Many in the mass media and employers pushing for mass immigration policies will offer the argument that we need much more, not less immigration. Some of their favorite false and misleading arguments center around claims that the U.S. population numbers are in sharp decline. They point to falling fertility rates and an aging American workforce that, they say, must be replaced with foreign workers to shore up social security. Former Director of the United Nations Population Division, Joseph Chamie, does an excellent job of debunking these false claims here, and here.

On the environmental and conservation side of the open borders narrative, advocates for mass immigration cherry pick who is a consumer and who is not, usually pretending that only wealthy Americans participate in consumption that damages the lives of residents in other countries, conveniently ignoring that they too not only consume, but many have very high population numbers.

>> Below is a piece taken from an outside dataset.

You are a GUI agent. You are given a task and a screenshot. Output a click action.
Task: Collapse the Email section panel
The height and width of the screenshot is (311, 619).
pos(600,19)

These are some of the most popular and menacing cases made in favor of opening the borders wide to both mass legal and illegal immigration.

In truth, since 2013, the majority of legal migrants coming to the United States are from India, China and the Philippines, having surpassed Mexico as the top sender previously. The majority of these migrants are the more well-off and better educated of their countries of origin. They are neither the poorest of the poor, nor coming because they see themselves characterized as the newly coined media-labeled "climate-migrant." They also are, or quickly become, significantly higher consumers along with most all other migrants, once they arrive to compete with Americans for jobs here in the United States.

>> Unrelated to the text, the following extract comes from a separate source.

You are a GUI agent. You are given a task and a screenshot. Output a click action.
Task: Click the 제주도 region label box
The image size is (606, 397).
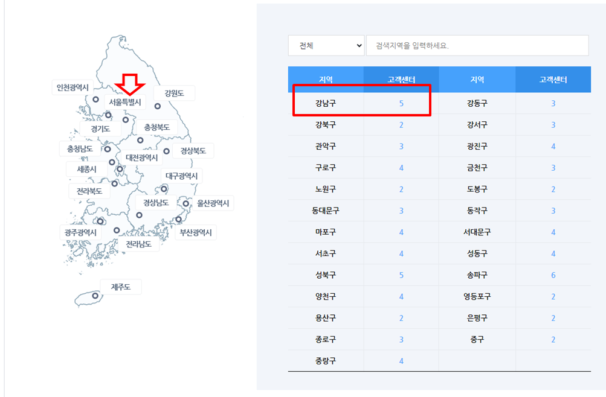(x=121, y=287)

March 14 marked the day the United States reached ecological overshoot. It only took less than one quarter of the entire year for us to do so, and every year we arrive at this date earlier.

"Today, most countries, and the world as a whole, are running ecological deficits. In fact, today over 85% of the world population lives in countries with an ecological deficit. The world's ecological deficit is referred to as global ecological overshoot."—footprintnetwork.org

We are taking in hundreds of thousands of immigrants from this 85%. All three of the top sending countries (China, India and the Philippines) are also in ecological overshoot. Draining these and so many other countries' best and brightest does nothing to improve ecological conditions in those regions of the world, yet we do so only to exacerbate our own challenges with resource supply and demand. This makes no sense and ultimately helps very few people anywhere with the exception of the wealthiest elites who push false claims to drive consumption ahead of quality of life for the average hard-working American. Resource depletion in the face of rising consumer competition threatens to dry up the American Dream along with the water in the West.

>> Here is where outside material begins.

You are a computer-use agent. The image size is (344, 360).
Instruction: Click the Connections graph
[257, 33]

Reducing immigration won't solve all of our nation's problems, but it is necessary if we have any hope of sustaining the high quality of life we all work so hard to achieve and maintain. Immigration policies must prioritize this national community's needs and interests first.

And as Roy Beck first demonstrated in the 1990s with his gumballs video, mass immigration in the millions, unabated now for decades since, continues to do more harm than good to the quality and sustainability of people and nature here, than it could ever hope to achieve in improving the lives of billions in other countries.

Reducing immigration to sustainable levels is one significant way we can balance the budget on our consumer demand and have an enduring positive impact on nature and the high quality of that American Dream we hope to pass on to future generations.